The agent doesn't need a human to evaluate its work because the evaluation function is mechanical. If val_bpb went down, the modification was good. If not, revert and try again. Remove cheap verification and the loop collapses. You'd be back to the standard ML research workflow: propose, run, analyze, discuss, decide. Weeks per iteration instead of minutes.

The same cheapness also enables search at scale. The agent isn't trying to get it right on the first attempt. It's running a search: propose modifications, evaluate them against a cheap metric, keep the improvements that survive. Over a hundred iterations overnight, the system explores regions of the design space that a human researcher, limited to a few experiments per day, would never reach.

This is the same pattern behind DeepMind's AlphaCode and FunSearch. AlphaCode generates millions of candidate programs and filters them through test cases. FunSearch uses LLMs to discover new mathematical constructions through combinatorial search. In both cases, the system generates far more candidates than a human would, and verification (running tests, checking proofs) is cheap enough to evaluate them all.

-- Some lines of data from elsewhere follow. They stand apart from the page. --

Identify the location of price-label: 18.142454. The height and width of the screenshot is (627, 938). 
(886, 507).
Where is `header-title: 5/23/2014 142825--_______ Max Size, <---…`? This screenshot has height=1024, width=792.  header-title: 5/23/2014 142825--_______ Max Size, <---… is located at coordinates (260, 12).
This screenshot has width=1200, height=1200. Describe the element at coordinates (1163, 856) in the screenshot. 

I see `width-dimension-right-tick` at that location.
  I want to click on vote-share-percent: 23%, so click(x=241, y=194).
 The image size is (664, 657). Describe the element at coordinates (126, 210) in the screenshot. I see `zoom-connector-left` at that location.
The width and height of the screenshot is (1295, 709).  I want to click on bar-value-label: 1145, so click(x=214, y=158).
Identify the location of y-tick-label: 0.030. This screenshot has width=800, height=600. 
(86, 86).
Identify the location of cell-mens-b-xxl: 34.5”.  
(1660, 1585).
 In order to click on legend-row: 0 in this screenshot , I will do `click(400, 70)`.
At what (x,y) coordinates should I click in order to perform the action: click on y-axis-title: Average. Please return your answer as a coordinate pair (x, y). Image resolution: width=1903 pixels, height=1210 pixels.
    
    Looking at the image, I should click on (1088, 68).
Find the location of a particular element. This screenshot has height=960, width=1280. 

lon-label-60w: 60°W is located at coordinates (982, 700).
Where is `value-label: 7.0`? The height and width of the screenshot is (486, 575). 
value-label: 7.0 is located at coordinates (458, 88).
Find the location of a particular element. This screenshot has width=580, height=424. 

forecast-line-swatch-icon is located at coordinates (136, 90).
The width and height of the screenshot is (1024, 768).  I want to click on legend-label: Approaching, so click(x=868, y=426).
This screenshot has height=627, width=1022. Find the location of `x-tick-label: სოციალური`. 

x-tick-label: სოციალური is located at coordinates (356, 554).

Autoresearch applies the same pattern to the research process itself. The non-determinism that makes verification necessary in the first place becomes the engine for exploring solution space. Generate many candidates, verify cheaply, keep the best. The agent's "mistakes" aren't wasted compute. They're search.

Where Autoresearch Breaks (and Why That's the Point)

Karpathy scoped the system to one file, one metric, one GPU. No distributed training, no complex configs. The README is explicit about the simplicity.

These constraints are deliberate. Each one keeps verification cheap:

• One file means the agent's modifications are bounded. No multi-file refactors where side effects are hard to trace.
• One metric means evaluation is a scalar comparison. No multi-objective tradeoffs that require human judgment.
• One GPU with a fixed five-minute budget means experiments are reproducible and comparable. No infrastructure variability.

Relax any of these and the verification cost rises. Add a second metric and the agent needs to weigh tradeoffs. Allow modifications across multiple files and the search space explodes while failure modes get harder to diagnose. Move to distributed training and you introduce infrastructure variance that clouds the signal.

The boundary of the system is the boundary of cheap verification.

Where This Pattern Points

Karpathy built autoresearch as a proof of concept. But the pattern it demonstrates shows up in other places.

Code has compilers and tests. ML training has loss metrics. Financial models have backtests. Manufacturing has automated quality inspection. Each of these has a verification function that's mechanical, fast, and reliable. Those are the domains where autonomous AI loops seem to work.

The domains where autonomous loops struggle (legal reasoning, strategic planning, creative work, medical diagnosis) aren't struggling because AI can't generate good candidates. They're struggling because checking whether a candidate is good still requires expensive human judgment.

The filter I keep applying: can you define a single, mechanical check that tells you "this attempt was better than the last one"? If yes, the autonomous loop becomes viable. If the answer is "it depends" or "a human needs to judge," you're outside the boundary.

What I'm watching: the companies and tools making verification cheap for new domains (legal documents, medical imaging, engineering simulations). That seems like where the next wave actually gets built.